Is JAMstack Usage Increasing for E-Commerce?
Being a new addition to the e-commerce terrain, it may help businesses to know whether JAMstack is gaining new users since increased usage will show that the stack is indeed beneficial. According to Chris Bach, Netifly’s Co-Founder and President, they are “onboarding about 100,000 new developers a month”. JAMstack is also gaining market buzz because the likes of Gartner seem to be reaching out to the creators regularly to ask about the technology. In fact, JAMstack has also caught the attention of one of its biggest competitors, WordPress. In a statement by Matt Mullenweg, CEO of WordPress; “JAMstack is a regression for the vast majority of the people adopting it. …The usability and functionality are actually lower. Even rebuilding sites in JAMstack harkens back to the Movable Type days, where the bigger your site gets, the slower it is to rebuild or update templates”.
Mullenweg does not see the viability of JAMstack, and that’s not just because JAMstack is a potential competitor. As we mentioned above, JAMstack usage requires some development skills, and so for example, users who lack JavaScript skills will have a hard time accessing APIs to build custom features and functionalities for their sites or apps. Unlike with WordPress where users can watch a quick video tutorial to set up and run their WordPress site with WooCommerce. Interestingly, e-commerce development platforms such as WordPress, Shopify, BigCommerce, and many other full-suite platforms provide API access which invariably makes them headless CMS. As a result, they are also compatible with JAMstack technologies.
Is JAMstack Better for E-Commerce?
It is clear that JAMstack is difficult to use, but that doesn’t automatically stop it from gaining usage if there are competitive advantages to using it rather than any of the full-suite e-commerce platforms such as BigCommerce. Indeed, JAMstack provides some competitive advantages such as better performance, scalability, security, fast development, and cost-efficiency. Chris Bach explains that: “the traditional web model had huge issues around security. I mean…we get 100 million requests a month at Netlify — just us — that starts with ‘wp-admin.’ Obviously we don’t host WordPress sites. But that’s pretty insane. It’s like saying, ‘Hey, if you haven’t updated your WordPress site for a week or two, we’d love to infect it”. Simply put, those 100 million requests are possible hackers or hacker bots looking for loopholes. According to Bach, 95% of malware attacks are on monolithic web apps that are exposed by default.

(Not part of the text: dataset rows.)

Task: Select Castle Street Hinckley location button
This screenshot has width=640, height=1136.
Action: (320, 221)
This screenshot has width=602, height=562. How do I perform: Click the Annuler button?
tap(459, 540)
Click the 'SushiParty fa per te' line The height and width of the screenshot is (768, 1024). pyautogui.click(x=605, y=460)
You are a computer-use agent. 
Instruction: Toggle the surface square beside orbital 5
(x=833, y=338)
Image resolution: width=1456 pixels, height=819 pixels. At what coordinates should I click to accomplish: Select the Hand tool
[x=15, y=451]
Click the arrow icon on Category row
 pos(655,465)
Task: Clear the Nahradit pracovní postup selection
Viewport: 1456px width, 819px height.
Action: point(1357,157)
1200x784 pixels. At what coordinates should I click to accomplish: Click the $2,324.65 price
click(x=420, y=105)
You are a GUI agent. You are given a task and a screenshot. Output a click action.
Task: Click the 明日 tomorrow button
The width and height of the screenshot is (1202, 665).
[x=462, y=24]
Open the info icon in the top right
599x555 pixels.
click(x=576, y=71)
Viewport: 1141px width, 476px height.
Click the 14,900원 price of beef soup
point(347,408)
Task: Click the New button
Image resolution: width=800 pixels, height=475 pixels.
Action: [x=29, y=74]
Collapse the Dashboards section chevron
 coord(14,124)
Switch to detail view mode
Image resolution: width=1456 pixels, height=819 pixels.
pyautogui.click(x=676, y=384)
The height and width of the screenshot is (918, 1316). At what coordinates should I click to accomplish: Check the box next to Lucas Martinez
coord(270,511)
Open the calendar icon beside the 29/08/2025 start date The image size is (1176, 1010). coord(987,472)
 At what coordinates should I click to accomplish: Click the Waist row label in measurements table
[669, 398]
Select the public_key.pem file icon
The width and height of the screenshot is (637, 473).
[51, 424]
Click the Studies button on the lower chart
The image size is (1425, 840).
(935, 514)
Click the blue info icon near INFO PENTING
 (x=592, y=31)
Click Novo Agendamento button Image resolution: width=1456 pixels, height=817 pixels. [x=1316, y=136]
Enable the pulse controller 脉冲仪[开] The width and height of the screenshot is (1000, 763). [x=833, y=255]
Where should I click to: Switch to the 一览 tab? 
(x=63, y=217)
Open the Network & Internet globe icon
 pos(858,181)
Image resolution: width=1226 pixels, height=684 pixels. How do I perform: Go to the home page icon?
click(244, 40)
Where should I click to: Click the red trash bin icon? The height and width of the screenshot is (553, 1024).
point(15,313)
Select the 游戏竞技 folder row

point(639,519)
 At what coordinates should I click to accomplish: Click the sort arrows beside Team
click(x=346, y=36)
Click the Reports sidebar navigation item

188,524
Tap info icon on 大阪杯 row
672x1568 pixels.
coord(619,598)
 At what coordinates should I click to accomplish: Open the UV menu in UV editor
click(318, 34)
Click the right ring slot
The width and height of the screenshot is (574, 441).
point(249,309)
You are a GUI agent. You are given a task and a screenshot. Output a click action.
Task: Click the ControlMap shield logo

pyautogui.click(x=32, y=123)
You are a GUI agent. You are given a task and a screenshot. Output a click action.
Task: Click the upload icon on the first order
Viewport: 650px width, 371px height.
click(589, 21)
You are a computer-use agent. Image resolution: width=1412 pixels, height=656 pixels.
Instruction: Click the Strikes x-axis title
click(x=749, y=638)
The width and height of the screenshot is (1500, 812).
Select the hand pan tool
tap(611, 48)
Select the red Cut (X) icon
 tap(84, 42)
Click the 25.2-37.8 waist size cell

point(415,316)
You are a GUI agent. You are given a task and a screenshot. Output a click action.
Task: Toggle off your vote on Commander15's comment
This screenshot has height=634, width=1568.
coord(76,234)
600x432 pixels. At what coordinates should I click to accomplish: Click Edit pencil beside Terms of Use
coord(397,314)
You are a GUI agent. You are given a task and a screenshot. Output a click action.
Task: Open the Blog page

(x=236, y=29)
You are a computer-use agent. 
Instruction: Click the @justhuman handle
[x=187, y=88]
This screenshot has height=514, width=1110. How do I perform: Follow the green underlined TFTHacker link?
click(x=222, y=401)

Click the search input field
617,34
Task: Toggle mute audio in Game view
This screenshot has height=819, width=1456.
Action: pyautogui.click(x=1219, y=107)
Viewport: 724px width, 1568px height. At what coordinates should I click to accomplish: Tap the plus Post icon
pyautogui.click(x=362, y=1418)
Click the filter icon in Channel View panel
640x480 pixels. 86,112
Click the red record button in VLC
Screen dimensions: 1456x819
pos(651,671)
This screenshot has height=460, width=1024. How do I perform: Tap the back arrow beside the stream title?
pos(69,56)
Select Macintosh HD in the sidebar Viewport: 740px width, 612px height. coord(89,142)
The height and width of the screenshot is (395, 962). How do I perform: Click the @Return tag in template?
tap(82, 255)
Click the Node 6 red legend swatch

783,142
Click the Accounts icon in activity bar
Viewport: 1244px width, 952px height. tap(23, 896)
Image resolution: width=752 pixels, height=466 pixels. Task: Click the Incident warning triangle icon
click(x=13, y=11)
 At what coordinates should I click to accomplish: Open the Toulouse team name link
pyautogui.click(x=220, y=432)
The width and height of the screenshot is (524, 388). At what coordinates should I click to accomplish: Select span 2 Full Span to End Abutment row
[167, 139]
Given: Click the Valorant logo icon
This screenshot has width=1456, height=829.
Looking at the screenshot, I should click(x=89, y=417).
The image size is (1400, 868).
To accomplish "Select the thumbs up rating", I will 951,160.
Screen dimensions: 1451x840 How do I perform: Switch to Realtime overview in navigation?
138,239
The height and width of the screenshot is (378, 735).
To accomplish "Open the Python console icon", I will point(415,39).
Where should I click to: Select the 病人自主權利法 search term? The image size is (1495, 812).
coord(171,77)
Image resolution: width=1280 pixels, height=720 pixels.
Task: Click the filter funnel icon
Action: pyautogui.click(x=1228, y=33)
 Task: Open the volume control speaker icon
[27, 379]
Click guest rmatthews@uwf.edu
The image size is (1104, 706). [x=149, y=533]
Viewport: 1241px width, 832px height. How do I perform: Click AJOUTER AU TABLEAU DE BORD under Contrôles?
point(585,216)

Most of these monolithic platforms’ CMS run a dynamic page-building system –– a user’s web browser engages a server, the server in return engages a database. As a result, both the server and database files are exposed, and can be attacked by hackers and hacker bots. JAMstack is not entirely free of this challenge, the ecosystem offers two types of page-building, static and dynamic; JAMstack’s dynamic page-building content can also be exposed to such security problems. However, most of the pages JAMstack will send to users’ web browsers will be static, thereby eliminating this security problem.
Besides the security advantage, e-commerce sites that are built on JAMstack static content or a combination of static and dynamic will be faster than e-commerce sites that are powered by the traditional server model. Bach has said that his company noticed that e-commerce businesses that migrated to a JAMstack-based website increased their conversion rates by 20%.
Bottomline
So, should you join the JAMstack gang? That is a question you will have to answer by yourself. Currently, JAMstack seems to have a competitive edge because it is not yet a congested space. It offers better speed, better security, distinctive workflows (if it matters to you anyway) and can be tightly integrated with a mobile application. If you want to enjoy all these benefits that will be available for early adopters, then you can give it a try.